A los consabidos títulos hollywoodenses, éxito de añosas taquillas, tales como “El manto sagrado” o “Ben Hur”, podemos oponer la novedad de la Palabra de Dios, recreada en nuestra mientes, en nuestro corazón, que renueva también nuestro espíritu y nuestra fe.

Milagro cotidiano es esto, resurrección perpetua, alegría eterna, casi podríamos decir que gozosa visión del rostro de Dios. El poder entablar una íntima comunicación con El Padre, no se ajusta a las tradiciones acríticamente inculturadas, ni a “manifiestas propuestas impuestas”, más desde la fe en la macro-microeconomía, que desde la espiritualidad religiosa, quiero decir cristiana católica, porque la anterior también parece fe religiosa.

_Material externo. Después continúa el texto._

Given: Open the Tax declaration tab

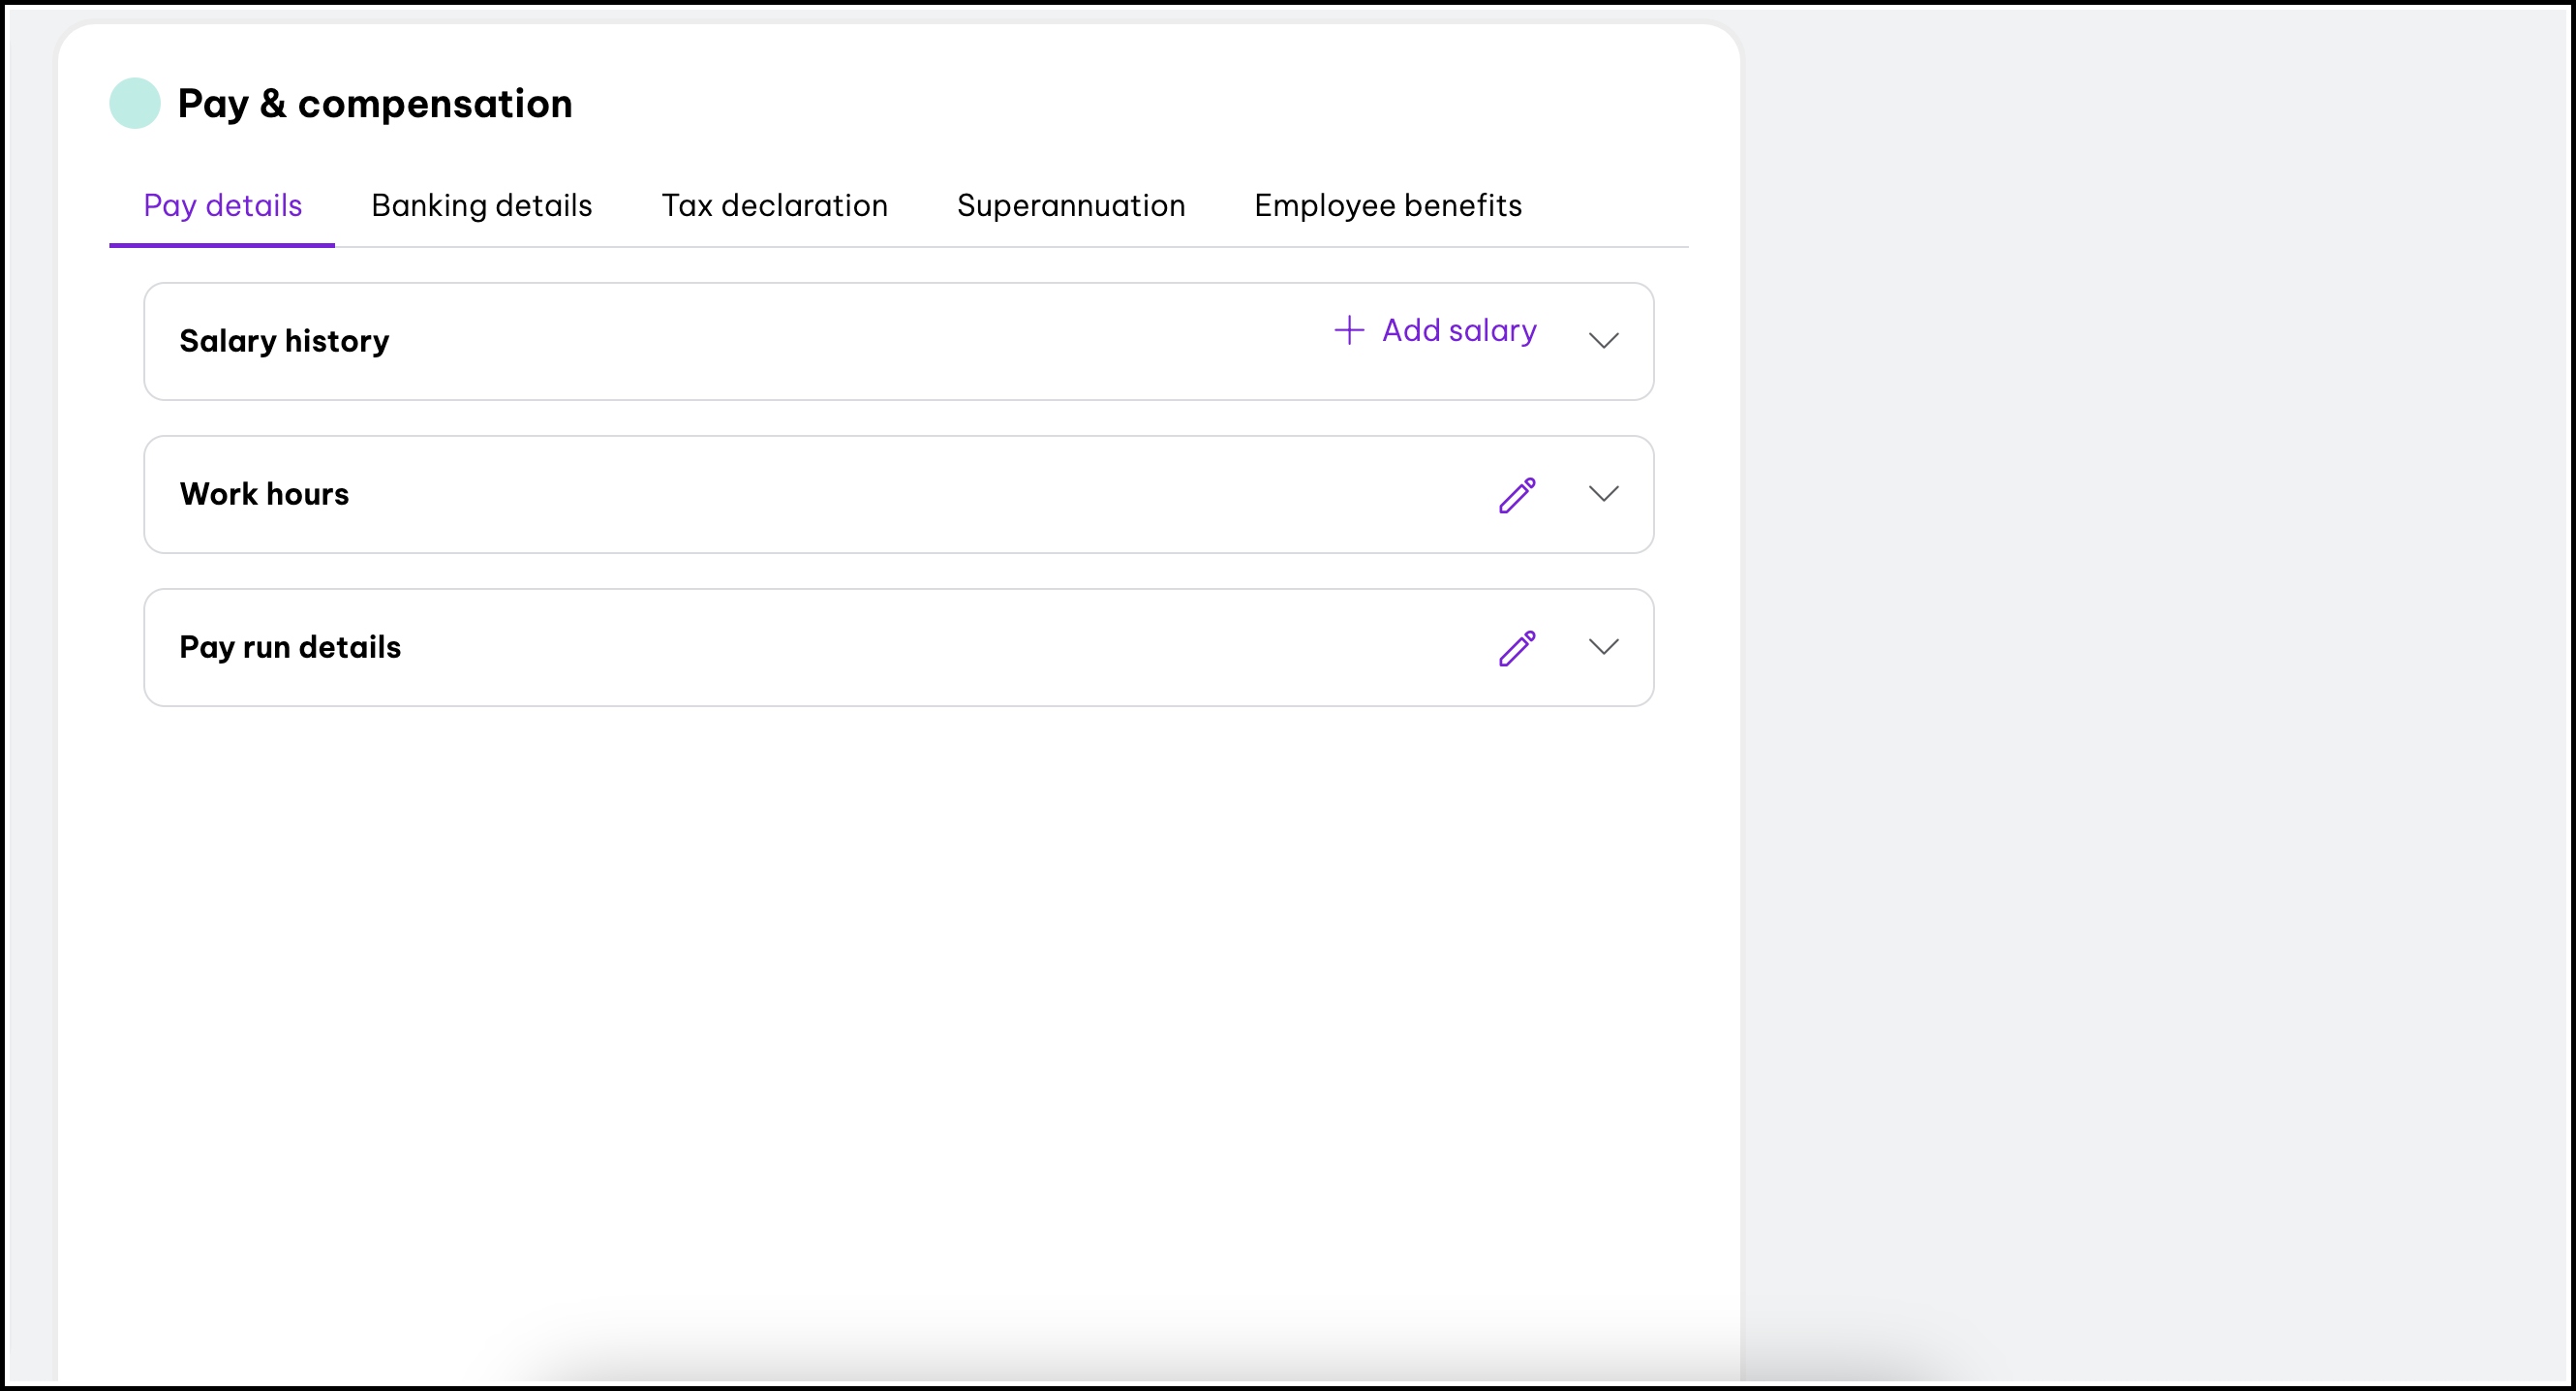Looking at the screenshot, I should [x=774, y=205].
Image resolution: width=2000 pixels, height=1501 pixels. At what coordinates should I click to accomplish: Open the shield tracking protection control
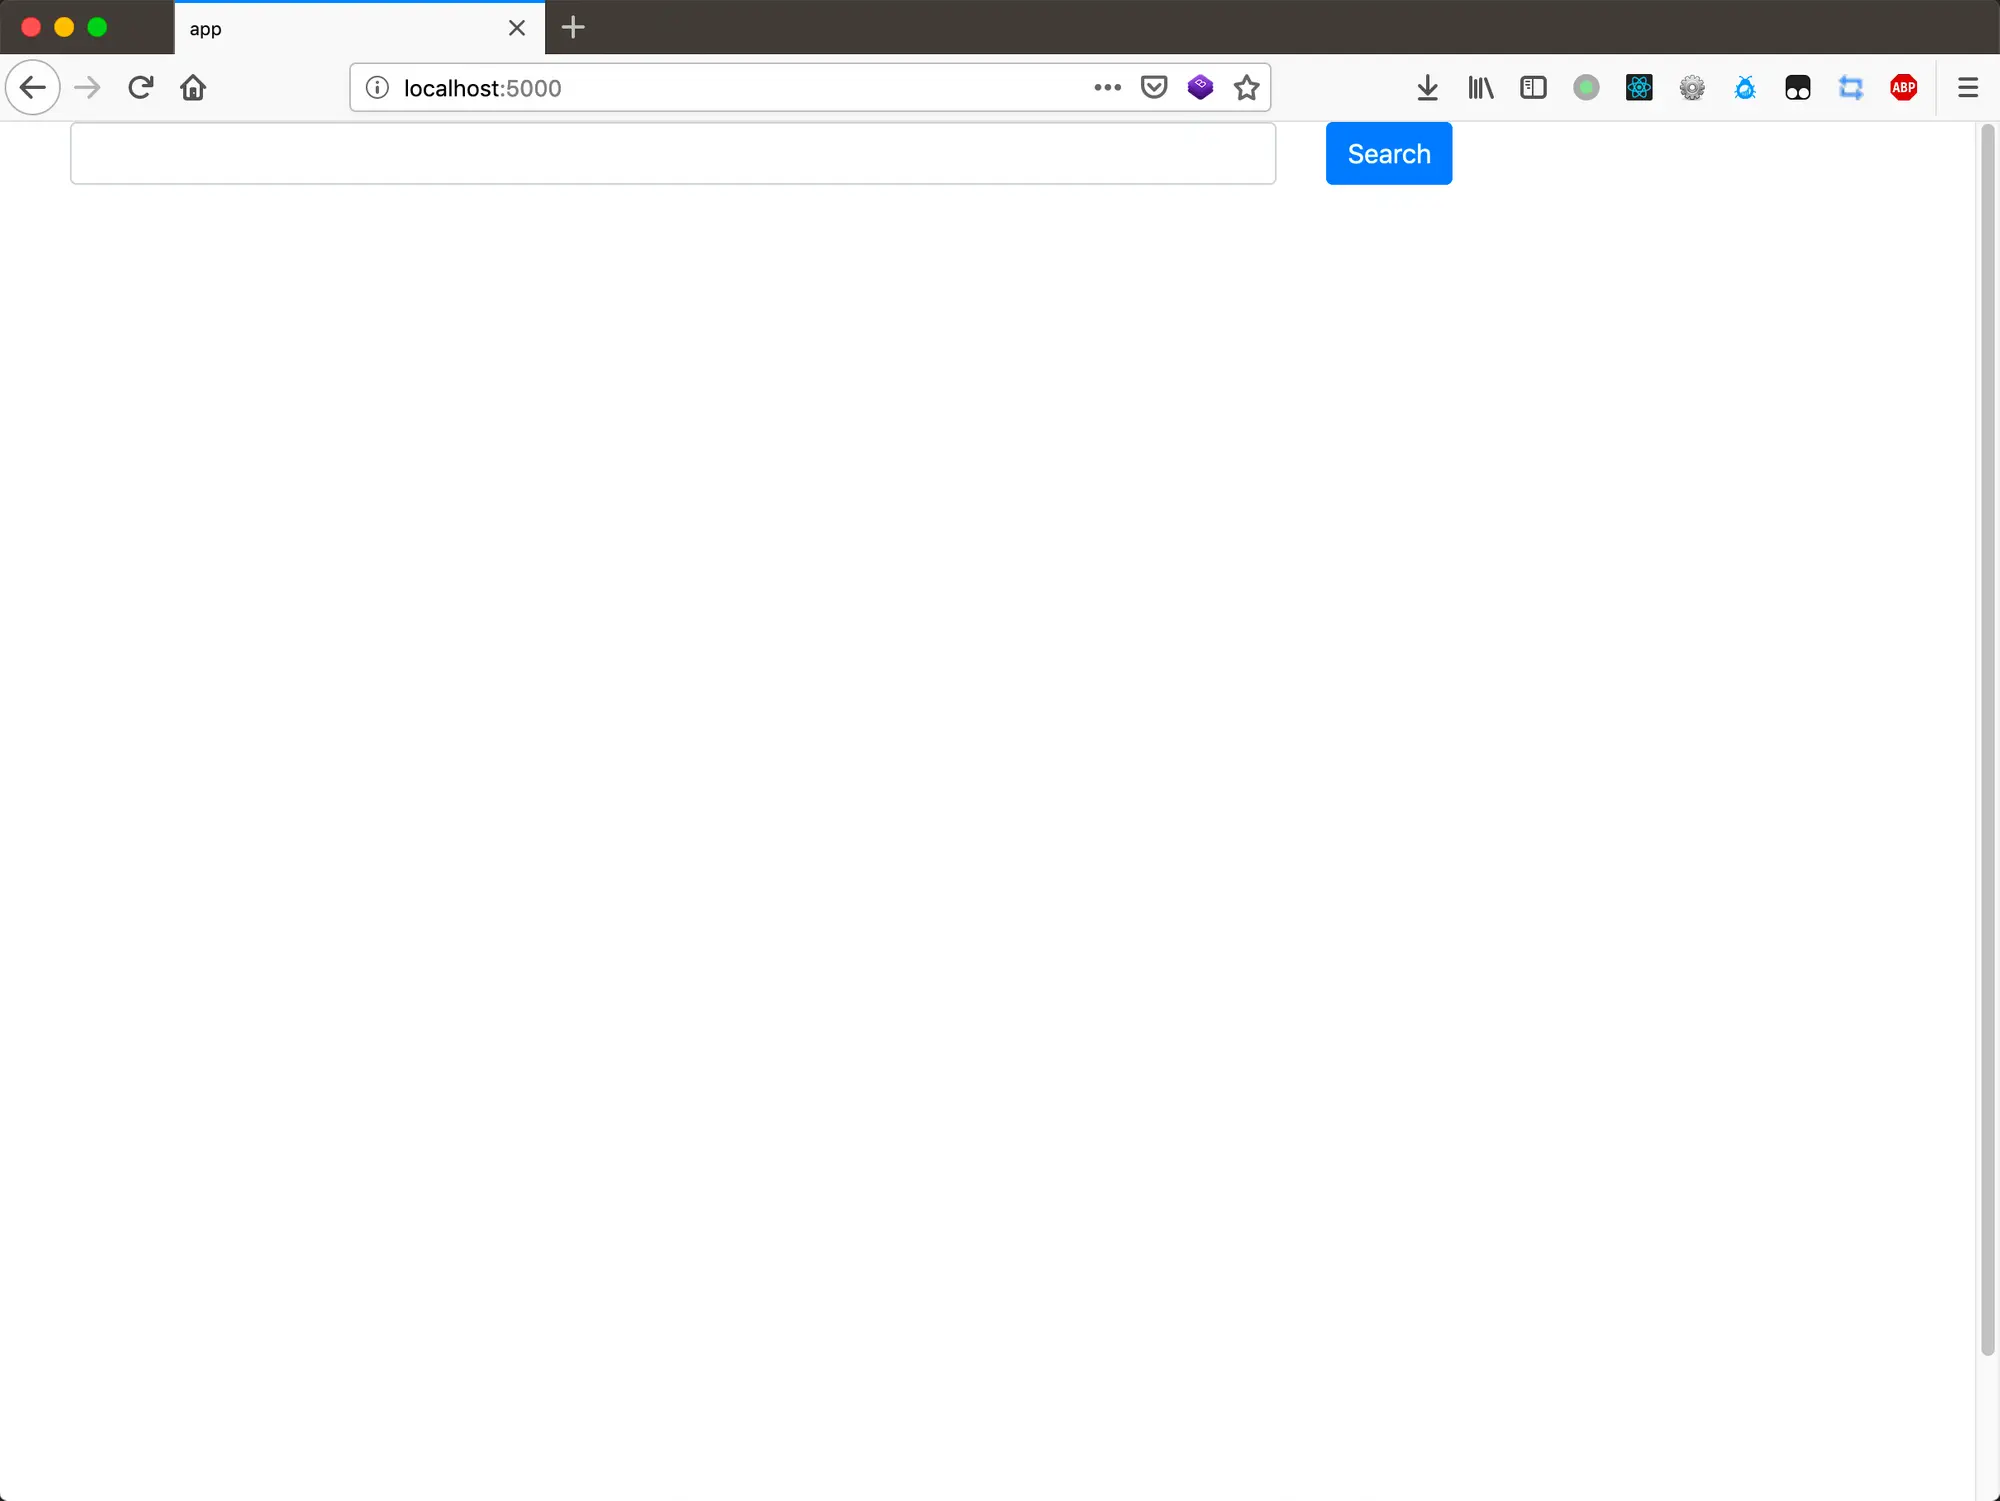click(x=1153, y=87)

Estamos ante la habitual disyuntiva de caminos. Sempiterna humana bifurcación, oscura disyunción, ineluctable y borrascosa, pero inevitable decisión ¿me adhiero a la masa oportunista o a la oportunidad masiva?
Decisión que en todo caso sigue en nuestras manos, y que seguirá ofreciéndose a nuestro juicio, a la balanza de una invidente que espada en mano pretende mantener su va y viene, sube y baja, sin mareos, ni vomitivas des-consideraciones.
Me arriesgo a motivar una vivencia de la Semana Santa con sentido de revivencia. A hacer constante este sentido, y a poner a cristo en el centro de este tiempo, es decir, la humildad, el sacrificio, la entrega y servicio eternos, al que nos llama el Mesías, que retorna a salvarnos otra vez, y a quien nuevamente decimos Hosanna, para en unos infinitesimales eones gritar a voz en cuello, con odio húmedo y babeante en la garganta y odio ensangrentado en los ojos “crucifícale”.